Battle In Heaven

I'm a little surprised that people are still throwing hissy fits over The New World (toward which I, like Hoberman, remain an agnostic), so I thought I'd give a holler to -- and perhaps get this blog to start talking about -- Carlos Reygadas' grotesque, mesmerizing Battle In Heaven, which is so far the best film of the year. Since Bruno Dumont has abandoned his discomfitting Christian vision, Reygadas has seemingly picked it up, creating flesh-tormented passion plays of erotic and thanatotic intensity out of unforgettable compositions and enviornments. And this while hypersensitizing perception through unique plays on sound and image.
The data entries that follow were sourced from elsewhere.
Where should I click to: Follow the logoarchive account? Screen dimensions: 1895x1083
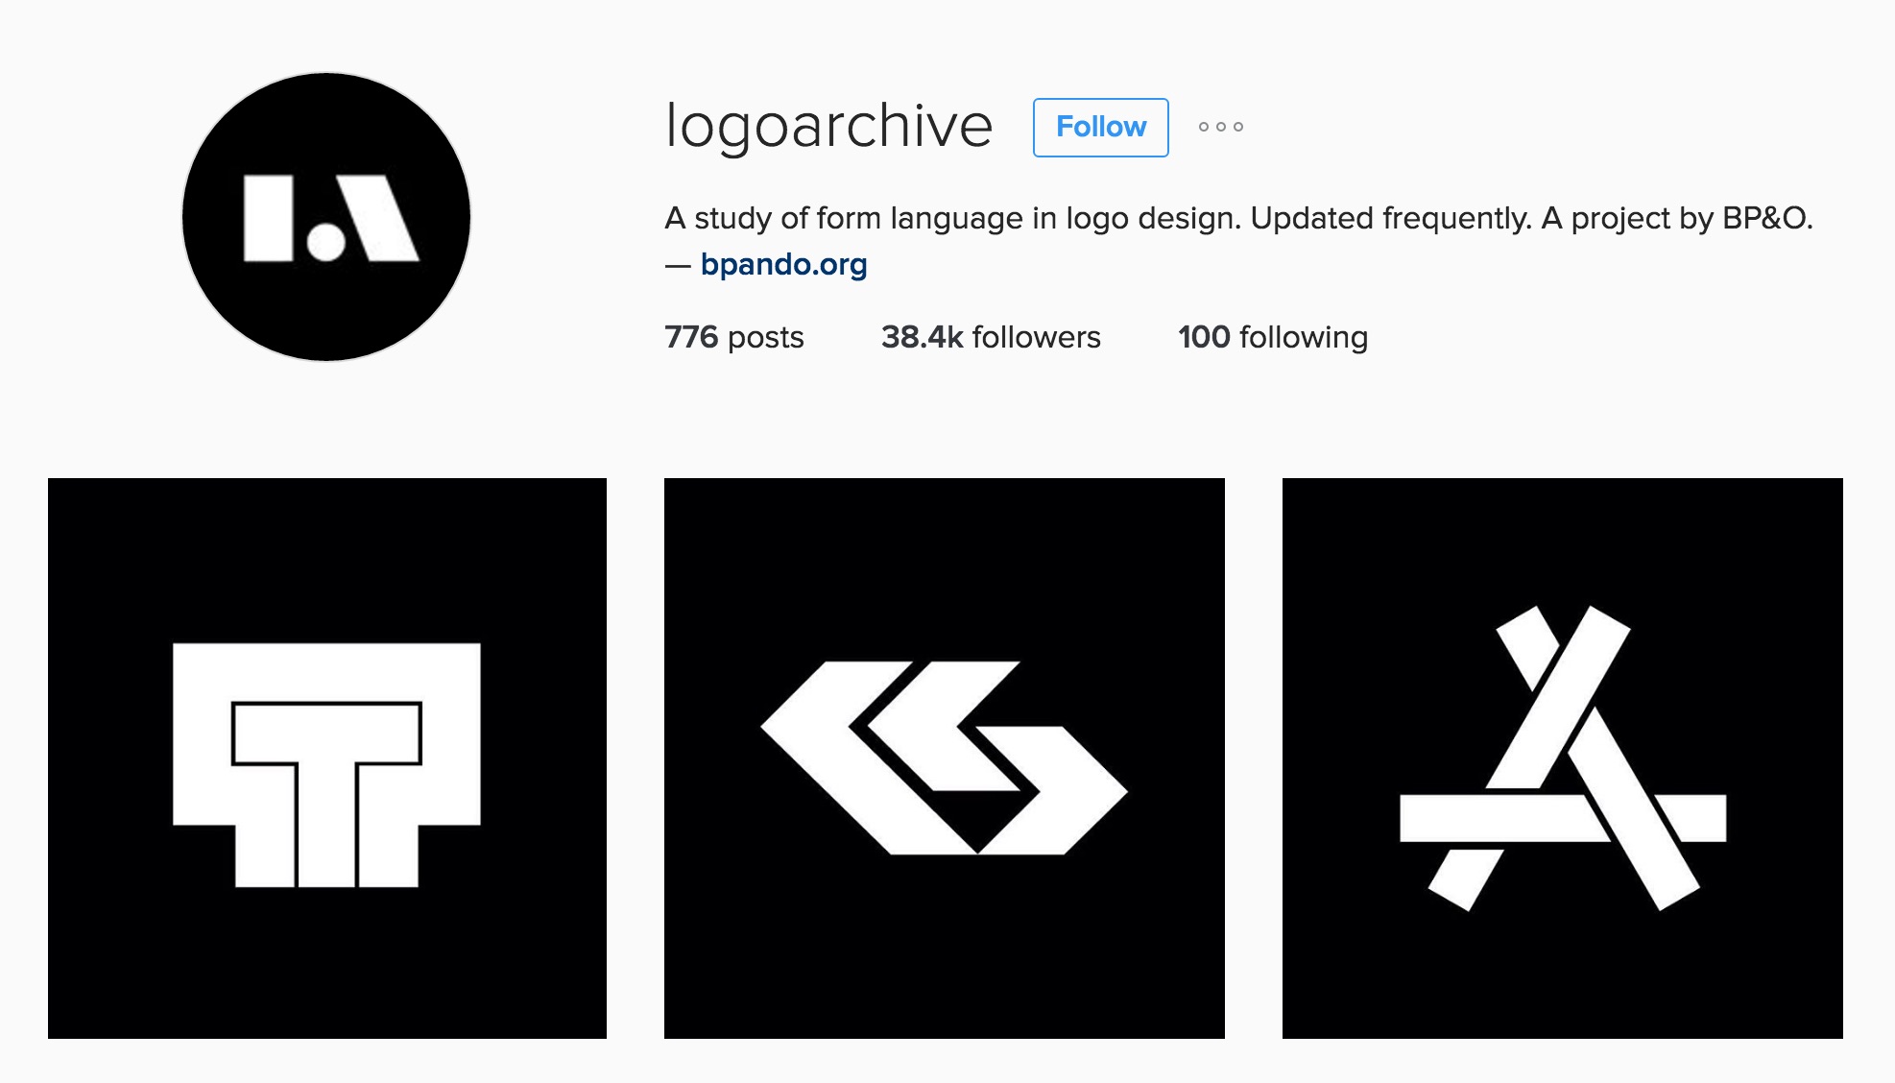coord(1101,127)
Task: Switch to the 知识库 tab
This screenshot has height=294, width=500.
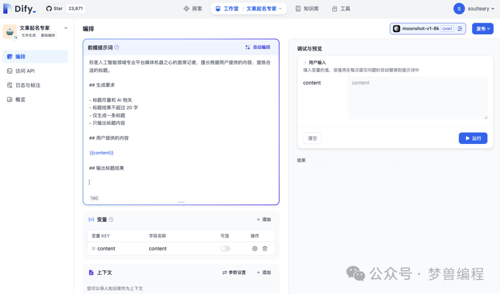Action: [x=307, y=8]
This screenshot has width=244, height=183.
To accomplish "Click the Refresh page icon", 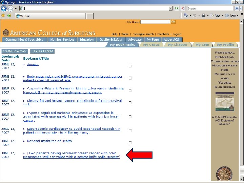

I see now that the film has left the City -- I can't wait for it to return sometime, even though it might very well in some future fever dream.

next | last Posted by mjr on Mar 14, 2006 at 05:25PM | Categories:



Comments

Them's fightin' words, mjr. Though it is nice to see someone take the opposite approach to New World on this blog (as you must know, we're all Matt Zoller Seitz-esque New World acolytes), I have to take extreme exception to even mentioning Battle in Heaven in the same breath.

Though I find Reygadas's formal mastery rather dazzling, I find his overall project very suspect. We had a few very praiseworthy pieces on the film in indieWIRE (http://www.indiewire.com/movies/2006/02/head_trip_carlo.html) a couple weeks back, so don't take my POV as representative of all RS, but Reygadas's forthrightly grotesque and childishly provocative vision of Mexico's underclass strikes me as more than a bit disingenuous. This is not to deny the sheer brilliance of the film in narrative and visual schematics. I'm not convinced that the film is as ideologically questionable as my sour stomach tells me it is, but I have remained, using your and Hoberman's words, an agnostic when it comes to this one. I think there's so much here that's good, but the stuff that's bad (the blow job in heaven wraparound, the dead-flesh hippo sex, the jacking off to the soccer game) just seems like embarrassingly juvenile provocation.

It's pretty obvious that this is a film about class in contemporary Mexico City, so what are we supposed to come away with? Certainly the concluding apocalytpic Catholic imagery is strong, but at that point, Reygadas's distancing camera techniques and audience prodding gambits have so thoroughly dehumanized its main character that he becomes nothing more than a bespectacled cipher. The sound/image work is indeed enthralling, yet unlike in Dumont, it serves to bring you farther and farther away from these alien beings, with their rotund, scrutinized bodies, as opposed to closer to an understanding.

Posted by robbiefreeling on Mar 14, 2006 at 05:25PM

I don't know if Reygadas is as good, but it seems to me he's working in the tradition of Bresson and Dumont (I know the former's a lofty name to throw out there, but hold on), keeping on the outside of his non-professional actors while exploring their inner worlds through purely filmic means. The sound/image work isn't just enthralling in this regard, but rather an aesthetic conveyance of Marcos' subjectivity, something Siegrid Alnoy attempted but failed to put forth in She's One of Us. You're right, Battle In Heaven's Christianity remains more fully developed than its take on class stratification, but I disagree with the charges of "juvenile provocation" and "disingenuous[ness]." Grotesque bodies and sex are obviously central to the "transcendence of the flesh" theme that has so far dominated Reygadas' two films -- imagine Battle In Heaven without the images you mention and it simply doesn't work. Besides, the blowjob prologue is simply stunning and beautiful. And I certainly wasn't embarrassed by it.